(WHAT THIS EXERCISE ASKS):
**A.** In the text on medicine and design, copy out the part that opens with the words containing "Da Vinci's Vitruvian" and closes with "amount of blood.".
**B.** According to the text on medicine and design, how long did the injected cells take to form a new beating heart?
**C.** Continue the text on medicine and design, picking up right after its last sentence.

Segment Start: TEXT UNDER STUDY

In a past editorial in Science, the case was made for "recognizing evolution as a basic science for medicine". The authors say that "evolution is the vibrant foundation for all biology [. . .] but its full potential for use in medicine has yet to be realized". A historical perspective, however, shows that design inferences have played an important role in medicine. Many medical advances have involved the use of reverse engineering. Medics have been great pragmatists, using engineering principles to understand anatomy, biochemistry and physiology before finding ways to address medical conditions.
Da Vinci's Vitruvian Man
An interesting case of a "guiding principle" for medical research has recently appeared. The report gives this summary of the work:
"The researchers removed all the cells from a dead rat heart, leaving the valves and outer structure as scaffolding for new heart cells injected from newborn rats. Within two weeks, the cells formed a new beating heart that conducted electrical impulses and pumped a small amount of blood.
With modifications, scientists should be able to grow a human heart by taking stem cells from a patient's bone marrow and placing them in a cadaver heart that has been prepared as a scaffold, Dr. Taylor said in a telephone interview from her laboratory in Minneapolis. The early success "opens the door to this notion that you can make any organ: kidney, liver, lung, pancreas - you name it and we hope we can make it," she said."

Segment End: TEXT UNDER STUDY
Segment Start: EXTRACTED RECORDS

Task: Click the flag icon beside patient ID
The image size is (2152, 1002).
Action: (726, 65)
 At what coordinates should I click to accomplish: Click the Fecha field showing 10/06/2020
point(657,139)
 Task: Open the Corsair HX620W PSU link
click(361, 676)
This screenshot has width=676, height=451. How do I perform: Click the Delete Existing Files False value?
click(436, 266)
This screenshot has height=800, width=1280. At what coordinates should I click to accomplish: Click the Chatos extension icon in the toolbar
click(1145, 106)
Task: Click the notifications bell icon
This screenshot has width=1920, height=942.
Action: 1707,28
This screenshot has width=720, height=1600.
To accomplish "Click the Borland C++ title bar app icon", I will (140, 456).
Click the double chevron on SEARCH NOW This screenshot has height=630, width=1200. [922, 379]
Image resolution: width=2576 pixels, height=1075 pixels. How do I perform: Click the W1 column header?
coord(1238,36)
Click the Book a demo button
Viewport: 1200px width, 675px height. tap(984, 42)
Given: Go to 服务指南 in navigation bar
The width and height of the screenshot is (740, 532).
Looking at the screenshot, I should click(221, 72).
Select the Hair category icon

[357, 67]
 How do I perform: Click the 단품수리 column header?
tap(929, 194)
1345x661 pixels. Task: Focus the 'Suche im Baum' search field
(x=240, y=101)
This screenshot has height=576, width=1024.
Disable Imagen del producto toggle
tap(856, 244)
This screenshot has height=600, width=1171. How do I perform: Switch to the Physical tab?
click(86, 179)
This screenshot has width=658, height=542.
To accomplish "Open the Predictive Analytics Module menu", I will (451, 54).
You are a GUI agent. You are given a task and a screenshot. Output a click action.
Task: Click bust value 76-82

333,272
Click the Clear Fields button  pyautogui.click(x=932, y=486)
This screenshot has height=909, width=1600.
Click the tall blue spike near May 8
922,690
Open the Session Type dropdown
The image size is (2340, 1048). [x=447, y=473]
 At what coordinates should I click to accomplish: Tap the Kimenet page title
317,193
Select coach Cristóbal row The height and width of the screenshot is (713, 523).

Segment End: EXTRACTED RECORDS

(YOUR WRITTEN ANSWERS):
**A.**
Da Vinci's Vitruvian Man
An interesting case of a "guiding principle" for medical research has recently appeared. The report gives this summary of the work:
"The researchers removed all the cells from a dead rat heart, leaving the valves and outer structure as scaffolding for new heart cells injected from newborn rats. Within two weeks, the cells formed a new beating heart that conducted electrical impulses and pumped a small amount of blood.

**B.** Within two weeks.

**C.**
The details need not concern us here. The take-home message concerns the guiding principle of the laboratory. Instead of forcing cells to behave in ways determined by experimenters, the philosophy is to go with the flow and get the cells to do things naturally.
"Dr. Doris A. Taylor, the head of the team that created the rat heart, said she followed a guiding principle of her laboratory: "give nature the tools, and get out of the way."
"We just took nature's own building blocks to build a new organ," Dr. Taylor said of her team's report in the journal Nature Medicine."
The methodology is neatly compatible with design principles: by working with cells and allowing them to do what they are designed to do, results follow.
Perfusion-decellularized matrix: using nature's platform to engineer a bioartificial heart
Harald C Ott, Thomas S Matthiesen, Saik-Kia Goh, Lauren D Black, Stefan M Kren, Theoden I Netoff and Doris A Taylor
Nature Medicine, Published online: 13 January 2008; | doi:10.1038/nm1684
About 3,000 individuals in the United States are awaiting a donor heart; worldwide, 22 million individuals are living with heart failure. A bioartificial heart is a theoretical alternative to transplantation or mechanical left ventricular support. Generating a bioartificial heart requires engineering of cardiac architecture, appropriate cellular constituents and pump function. We decellularized hearts by coronary perfusion with detergents, preserved the underlying extracellular matrix, and produced an acellular, perfusable vascular architecture, competent acellular valves and intact chamber geometry. To mimic cardiac cell composition, we reseeded these constructs with cardiac or endothelial cells. To establish function, we maintained eight constructs for up to 28 d by coronary perfusion in a bioreactor that simulated cardiac physiology. By day 4, we observed macroscopic contractions. By day 8, under physiological load and electrical stimulation, constructs could generate pump function (equivalent to about 2% of adult or 25% of 16-week fetal heart function) in a modified working heart preparation.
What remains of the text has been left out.